Ingredients
Scale
- 200g cream cheese
- 3 large eggs
- 50g unsalted butter
- 60ml milk
- 70g cake flour
- 20g cornstarch
- 1/4 teaspoon cream of tartar
- 100g granulated sugar
- Powdered sugar for dusting (optional)
- Vanilla extract (optional for flavor)
Instructions
- Softened cream cheese in a microwave-safe bowl until smooth. Add butter and warm milk, whisk until blended. Stir in vanilla extract if using. Sift in cake flour and cornstarch, then gently combine to avoid lumps.
- In a clean bowl, beat egg whites with cream of tartar until soft peaks form.

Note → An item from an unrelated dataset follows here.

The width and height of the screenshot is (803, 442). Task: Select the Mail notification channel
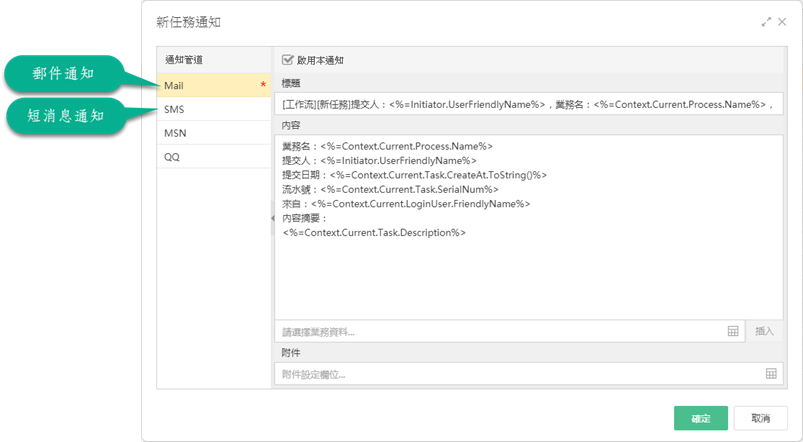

Gradually add sugar and beat until stiff, glossy peaks are achieved.
- Gently fold the whipped egg whites into the cream cheese mixture in thirds, maintaining a light and fluffy batter.
- Preheat oven to 150°C (302°F). Line a muffin tin with paper liners. Pour batter evenly into each liner. Place the muffin tin inside a larger baking dish filled with hot water to create a steam bath.
- Bake for 25-30 minutes or until golden and a toothpick inserted into the center comes out clean. Remove from oven and let cool completely in the tin.
- Transfer to a wire rack and dust with powdered sugar if desired. Serve and enjoy these light, fluffy Japanese Cotton Cheesecake Cupcakes!
Notes
- Ensure egg whites are at room temperature for maximum volume.
- Fold gently to maintain the airy structure.
- Use a water bath during baking to achieve a moist and tender crumb.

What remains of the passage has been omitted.